#### Exercise data ####

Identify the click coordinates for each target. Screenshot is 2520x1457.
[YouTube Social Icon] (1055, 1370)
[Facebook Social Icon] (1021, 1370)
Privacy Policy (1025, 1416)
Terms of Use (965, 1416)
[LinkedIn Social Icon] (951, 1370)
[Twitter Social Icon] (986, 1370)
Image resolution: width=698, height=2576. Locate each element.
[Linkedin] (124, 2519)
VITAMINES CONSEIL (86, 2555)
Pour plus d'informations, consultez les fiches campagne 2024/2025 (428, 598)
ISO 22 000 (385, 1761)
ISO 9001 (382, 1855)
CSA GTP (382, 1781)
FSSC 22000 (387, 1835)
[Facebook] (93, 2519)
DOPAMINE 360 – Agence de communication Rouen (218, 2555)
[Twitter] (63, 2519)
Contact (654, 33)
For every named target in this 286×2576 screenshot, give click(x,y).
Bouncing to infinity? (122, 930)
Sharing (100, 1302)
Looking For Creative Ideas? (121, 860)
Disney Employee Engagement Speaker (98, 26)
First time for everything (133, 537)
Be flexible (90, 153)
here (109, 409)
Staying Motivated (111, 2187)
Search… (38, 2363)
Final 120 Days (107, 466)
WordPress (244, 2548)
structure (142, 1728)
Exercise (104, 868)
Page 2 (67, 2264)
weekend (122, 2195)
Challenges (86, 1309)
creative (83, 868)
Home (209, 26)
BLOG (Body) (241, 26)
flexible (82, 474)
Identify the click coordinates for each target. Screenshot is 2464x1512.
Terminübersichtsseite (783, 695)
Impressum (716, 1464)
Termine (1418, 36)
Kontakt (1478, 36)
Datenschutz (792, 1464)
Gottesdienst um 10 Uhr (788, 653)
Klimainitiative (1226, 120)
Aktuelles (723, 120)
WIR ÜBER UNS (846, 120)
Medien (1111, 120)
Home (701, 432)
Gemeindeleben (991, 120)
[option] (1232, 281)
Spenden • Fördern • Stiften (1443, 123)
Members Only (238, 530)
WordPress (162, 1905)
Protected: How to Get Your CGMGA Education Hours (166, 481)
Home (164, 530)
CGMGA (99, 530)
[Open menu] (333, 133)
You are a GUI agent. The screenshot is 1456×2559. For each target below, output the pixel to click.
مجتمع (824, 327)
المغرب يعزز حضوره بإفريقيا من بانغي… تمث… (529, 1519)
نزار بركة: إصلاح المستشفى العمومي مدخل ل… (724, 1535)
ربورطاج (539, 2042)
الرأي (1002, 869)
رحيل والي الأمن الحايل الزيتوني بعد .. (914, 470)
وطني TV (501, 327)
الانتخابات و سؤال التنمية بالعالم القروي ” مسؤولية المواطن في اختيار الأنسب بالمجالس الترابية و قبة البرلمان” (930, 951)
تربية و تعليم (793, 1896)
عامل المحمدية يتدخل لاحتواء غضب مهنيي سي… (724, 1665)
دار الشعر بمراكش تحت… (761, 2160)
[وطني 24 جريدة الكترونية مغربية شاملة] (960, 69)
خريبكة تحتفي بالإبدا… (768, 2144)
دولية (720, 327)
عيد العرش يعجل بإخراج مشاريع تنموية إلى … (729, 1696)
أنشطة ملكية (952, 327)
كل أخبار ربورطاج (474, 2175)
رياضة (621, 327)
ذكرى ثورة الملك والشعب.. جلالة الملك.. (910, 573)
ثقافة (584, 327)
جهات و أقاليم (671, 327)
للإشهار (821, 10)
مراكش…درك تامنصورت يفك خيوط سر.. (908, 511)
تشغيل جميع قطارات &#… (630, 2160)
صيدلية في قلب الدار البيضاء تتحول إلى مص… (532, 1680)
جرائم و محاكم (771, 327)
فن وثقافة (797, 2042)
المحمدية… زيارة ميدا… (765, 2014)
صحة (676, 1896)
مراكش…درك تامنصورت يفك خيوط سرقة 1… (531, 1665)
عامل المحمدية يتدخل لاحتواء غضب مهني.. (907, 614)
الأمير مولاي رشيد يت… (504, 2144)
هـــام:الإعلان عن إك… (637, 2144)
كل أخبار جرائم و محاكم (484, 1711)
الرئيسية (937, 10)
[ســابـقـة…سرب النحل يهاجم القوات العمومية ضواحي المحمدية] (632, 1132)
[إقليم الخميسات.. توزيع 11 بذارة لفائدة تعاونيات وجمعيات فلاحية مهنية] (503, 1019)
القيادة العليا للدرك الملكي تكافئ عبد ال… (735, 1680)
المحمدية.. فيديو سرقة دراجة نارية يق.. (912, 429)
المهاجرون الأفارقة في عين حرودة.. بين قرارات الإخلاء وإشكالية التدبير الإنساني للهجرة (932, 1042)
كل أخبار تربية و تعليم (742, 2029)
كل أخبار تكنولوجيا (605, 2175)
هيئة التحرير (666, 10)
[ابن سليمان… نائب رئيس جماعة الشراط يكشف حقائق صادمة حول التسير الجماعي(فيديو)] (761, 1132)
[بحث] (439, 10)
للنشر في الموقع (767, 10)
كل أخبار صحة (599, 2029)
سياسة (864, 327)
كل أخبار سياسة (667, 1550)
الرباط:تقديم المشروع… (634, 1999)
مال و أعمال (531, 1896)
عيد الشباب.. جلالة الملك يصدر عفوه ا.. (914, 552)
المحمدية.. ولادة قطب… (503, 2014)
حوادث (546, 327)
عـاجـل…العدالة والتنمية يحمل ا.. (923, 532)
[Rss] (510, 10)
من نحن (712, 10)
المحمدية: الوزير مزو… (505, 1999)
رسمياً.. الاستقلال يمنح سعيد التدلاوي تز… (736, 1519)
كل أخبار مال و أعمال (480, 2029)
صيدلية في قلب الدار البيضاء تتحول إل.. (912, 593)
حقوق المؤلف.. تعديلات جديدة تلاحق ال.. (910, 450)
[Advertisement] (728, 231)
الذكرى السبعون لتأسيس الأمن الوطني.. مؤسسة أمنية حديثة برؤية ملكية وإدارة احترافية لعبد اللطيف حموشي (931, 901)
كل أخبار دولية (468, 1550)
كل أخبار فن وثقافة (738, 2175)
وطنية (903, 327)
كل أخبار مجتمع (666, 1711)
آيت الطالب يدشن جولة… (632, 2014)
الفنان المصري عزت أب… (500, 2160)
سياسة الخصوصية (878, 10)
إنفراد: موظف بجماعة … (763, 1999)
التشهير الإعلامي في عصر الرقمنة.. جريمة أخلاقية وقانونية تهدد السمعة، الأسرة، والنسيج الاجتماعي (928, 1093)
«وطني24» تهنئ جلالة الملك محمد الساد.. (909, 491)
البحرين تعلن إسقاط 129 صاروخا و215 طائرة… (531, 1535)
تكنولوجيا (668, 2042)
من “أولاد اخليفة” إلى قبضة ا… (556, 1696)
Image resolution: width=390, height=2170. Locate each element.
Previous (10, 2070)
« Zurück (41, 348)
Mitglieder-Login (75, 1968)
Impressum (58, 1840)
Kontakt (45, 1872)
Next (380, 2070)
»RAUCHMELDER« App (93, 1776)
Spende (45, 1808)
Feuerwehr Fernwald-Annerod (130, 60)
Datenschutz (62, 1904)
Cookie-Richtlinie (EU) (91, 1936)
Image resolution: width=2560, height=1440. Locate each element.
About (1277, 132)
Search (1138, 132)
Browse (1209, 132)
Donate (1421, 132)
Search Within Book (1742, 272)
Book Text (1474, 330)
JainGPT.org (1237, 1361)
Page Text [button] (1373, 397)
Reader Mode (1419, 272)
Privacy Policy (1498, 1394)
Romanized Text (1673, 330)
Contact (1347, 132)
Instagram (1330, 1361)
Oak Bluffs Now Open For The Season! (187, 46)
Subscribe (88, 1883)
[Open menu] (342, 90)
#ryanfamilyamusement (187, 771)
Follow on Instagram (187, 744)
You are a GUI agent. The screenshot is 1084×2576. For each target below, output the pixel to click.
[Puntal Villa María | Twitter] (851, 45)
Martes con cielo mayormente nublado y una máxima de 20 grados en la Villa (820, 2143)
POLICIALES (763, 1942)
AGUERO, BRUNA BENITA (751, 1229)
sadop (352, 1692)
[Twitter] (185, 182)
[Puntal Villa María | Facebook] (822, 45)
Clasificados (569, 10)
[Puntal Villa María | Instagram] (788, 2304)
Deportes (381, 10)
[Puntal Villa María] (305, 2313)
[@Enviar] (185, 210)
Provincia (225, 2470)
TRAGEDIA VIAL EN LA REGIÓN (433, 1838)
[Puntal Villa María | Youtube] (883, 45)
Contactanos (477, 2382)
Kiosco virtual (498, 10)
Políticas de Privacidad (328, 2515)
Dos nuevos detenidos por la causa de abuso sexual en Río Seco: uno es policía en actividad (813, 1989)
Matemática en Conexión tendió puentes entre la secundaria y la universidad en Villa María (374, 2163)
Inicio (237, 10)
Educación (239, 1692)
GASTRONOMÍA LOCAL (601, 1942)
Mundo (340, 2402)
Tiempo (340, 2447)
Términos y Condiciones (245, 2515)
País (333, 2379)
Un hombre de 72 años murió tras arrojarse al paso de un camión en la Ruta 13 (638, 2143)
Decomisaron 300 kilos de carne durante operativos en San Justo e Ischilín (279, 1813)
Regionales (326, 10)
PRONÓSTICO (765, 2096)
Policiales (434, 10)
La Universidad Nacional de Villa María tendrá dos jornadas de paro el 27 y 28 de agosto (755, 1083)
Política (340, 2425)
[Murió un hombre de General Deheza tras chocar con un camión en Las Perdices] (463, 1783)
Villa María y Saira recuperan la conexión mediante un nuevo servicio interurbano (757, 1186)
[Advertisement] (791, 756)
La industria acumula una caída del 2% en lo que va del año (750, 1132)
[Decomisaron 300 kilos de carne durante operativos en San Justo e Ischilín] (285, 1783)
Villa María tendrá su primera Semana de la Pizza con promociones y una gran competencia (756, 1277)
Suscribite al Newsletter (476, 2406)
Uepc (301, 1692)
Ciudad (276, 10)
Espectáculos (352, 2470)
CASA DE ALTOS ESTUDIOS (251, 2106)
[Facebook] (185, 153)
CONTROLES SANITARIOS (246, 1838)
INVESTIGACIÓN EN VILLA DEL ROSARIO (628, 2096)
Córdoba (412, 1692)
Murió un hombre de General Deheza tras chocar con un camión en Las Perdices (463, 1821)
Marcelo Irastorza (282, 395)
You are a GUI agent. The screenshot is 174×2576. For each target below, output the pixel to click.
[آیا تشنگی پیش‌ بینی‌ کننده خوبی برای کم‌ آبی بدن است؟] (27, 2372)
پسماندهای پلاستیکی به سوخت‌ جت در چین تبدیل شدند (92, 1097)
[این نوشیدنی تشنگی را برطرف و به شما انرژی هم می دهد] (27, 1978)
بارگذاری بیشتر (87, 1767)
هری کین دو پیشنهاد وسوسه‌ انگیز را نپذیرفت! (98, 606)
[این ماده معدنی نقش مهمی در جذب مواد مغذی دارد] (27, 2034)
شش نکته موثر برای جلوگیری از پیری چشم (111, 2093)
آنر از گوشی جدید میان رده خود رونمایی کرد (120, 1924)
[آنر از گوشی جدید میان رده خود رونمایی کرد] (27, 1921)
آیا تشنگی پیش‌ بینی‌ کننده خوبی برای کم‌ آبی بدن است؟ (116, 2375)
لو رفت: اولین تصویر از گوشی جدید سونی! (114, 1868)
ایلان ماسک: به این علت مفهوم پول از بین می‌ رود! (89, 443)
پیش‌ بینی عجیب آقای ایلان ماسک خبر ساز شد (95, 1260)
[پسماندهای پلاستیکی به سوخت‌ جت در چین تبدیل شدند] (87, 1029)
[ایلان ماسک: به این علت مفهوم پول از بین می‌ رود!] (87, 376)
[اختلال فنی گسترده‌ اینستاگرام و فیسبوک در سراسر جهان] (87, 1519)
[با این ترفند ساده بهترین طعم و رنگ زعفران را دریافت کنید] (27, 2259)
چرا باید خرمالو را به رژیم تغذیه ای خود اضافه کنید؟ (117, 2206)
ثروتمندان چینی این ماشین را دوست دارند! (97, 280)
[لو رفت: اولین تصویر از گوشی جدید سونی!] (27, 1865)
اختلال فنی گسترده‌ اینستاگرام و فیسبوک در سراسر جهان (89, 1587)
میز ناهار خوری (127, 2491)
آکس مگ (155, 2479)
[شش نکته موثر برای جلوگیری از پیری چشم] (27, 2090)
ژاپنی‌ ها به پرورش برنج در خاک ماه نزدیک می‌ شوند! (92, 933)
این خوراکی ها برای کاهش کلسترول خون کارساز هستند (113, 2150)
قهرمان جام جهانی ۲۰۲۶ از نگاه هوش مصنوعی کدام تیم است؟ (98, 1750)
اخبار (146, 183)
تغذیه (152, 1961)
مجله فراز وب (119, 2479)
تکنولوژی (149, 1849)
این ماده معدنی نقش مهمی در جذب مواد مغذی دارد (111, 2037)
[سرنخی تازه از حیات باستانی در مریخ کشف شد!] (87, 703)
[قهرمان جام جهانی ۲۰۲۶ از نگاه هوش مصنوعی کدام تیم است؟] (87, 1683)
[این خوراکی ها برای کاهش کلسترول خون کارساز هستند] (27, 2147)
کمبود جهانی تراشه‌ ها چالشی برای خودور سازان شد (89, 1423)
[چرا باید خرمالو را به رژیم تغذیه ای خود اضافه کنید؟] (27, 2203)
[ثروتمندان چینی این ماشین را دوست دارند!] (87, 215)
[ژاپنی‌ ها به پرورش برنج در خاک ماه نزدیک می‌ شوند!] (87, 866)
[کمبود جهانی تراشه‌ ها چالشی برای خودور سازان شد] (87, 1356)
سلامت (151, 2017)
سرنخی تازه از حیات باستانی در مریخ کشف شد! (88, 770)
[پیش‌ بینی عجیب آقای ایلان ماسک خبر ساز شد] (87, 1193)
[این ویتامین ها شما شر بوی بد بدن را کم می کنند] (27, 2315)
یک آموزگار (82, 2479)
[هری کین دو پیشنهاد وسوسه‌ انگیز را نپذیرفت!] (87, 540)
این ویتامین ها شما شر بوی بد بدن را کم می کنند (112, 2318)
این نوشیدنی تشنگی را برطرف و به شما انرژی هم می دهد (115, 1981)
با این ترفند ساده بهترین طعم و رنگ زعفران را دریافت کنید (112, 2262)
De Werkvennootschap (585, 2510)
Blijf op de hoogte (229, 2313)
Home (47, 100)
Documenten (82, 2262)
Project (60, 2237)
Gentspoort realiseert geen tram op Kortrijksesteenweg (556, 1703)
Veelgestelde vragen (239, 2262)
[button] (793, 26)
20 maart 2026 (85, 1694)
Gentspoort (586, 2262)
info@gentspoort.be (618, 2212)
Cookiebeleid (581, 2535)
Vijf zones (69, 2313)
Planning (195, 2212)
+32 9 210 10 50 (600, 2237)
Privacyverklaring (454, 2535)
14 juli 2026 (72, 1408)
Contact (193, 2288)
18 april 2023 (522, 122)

####

- **Your goal**
In the entries above, the lines from the one bearing "WordPress (162, 1905)" up to and including the one bearing "مراكش…درك تامنصورت يفك خيوط سرقة" should be transcribed exactly; no other line is wanted.

- **Exercise solution**
WordPress (162, 1905)
Protected: How to Get Your CGMGA Education Hours (166, 481)
Home (164, 530)
CGMGA (99, 530)
[Open menu] (333, 133)
You are a GUI agent. The screenshot is 1456×2559. For each target below, output the pixel to click.
مجتمع (824, 327)
المغرب يعزز حضوره بإفريقيا من بانغي… تمث… (529, 1519)
نزار بركة: إصلاح المستشفى العمومي مدخل ل… (724, 1535)
ربورطاج (539, 2042)
الرأي (1002, 869)
رحيل والي الأمن الحايل الزيتوني بعد .. (914, 470)
وطني TV (501, 327)
الانتخابات و سؤال التنمية بالعالم القروي ” مسؤولية المواطن في اختيار الأنسب بالمجالس الترابية و قبة البرلمان” (930, 951)
تربية و تعليم (793, 1896)
عامل المحمدية يتدخل لاحتواء غضب مهنيي سي… (724, 1665)
دار الشعر بمراكش تحت… (761, 2160)
[وطني 24 جريدة الكترونية مغربية شاملة] (960, 69)
خريبكة تحتفي بالإبدا… (768, 2144)
دولية (720, 327)
عيد العرش يعجل بإخراج مشاريع تنموية إلى … (729, 1696)
أنشطة ملكية (952, 327)
كل أخبار ربورطاج (474, 2175)
رياضة (621, 327)
ذكرى ثورة الملك والشعب.. جلالة الملك.. (910, 573)
ثقافة (584, 327)
جهات و أقاليم (671, 327)
للإشهار (821, 10)
مراكش…درك تامنصورت يفك خيوط سر.. (908, 511)
تشغيل جميع قطارات &#… (630, 2160)
صيدلية في قلب الدار البيضاء تتحول إلى مص… (532, 1680)
جرائم و محاكم (771, 327)
فن وثقافة (797, 2042)
المحمدية… زيارة ميدا… (765, 2014)
صحة (676, 1896)
مراكش…درك تامنصورت يفك خيوط سرقة 1… (531, 1665)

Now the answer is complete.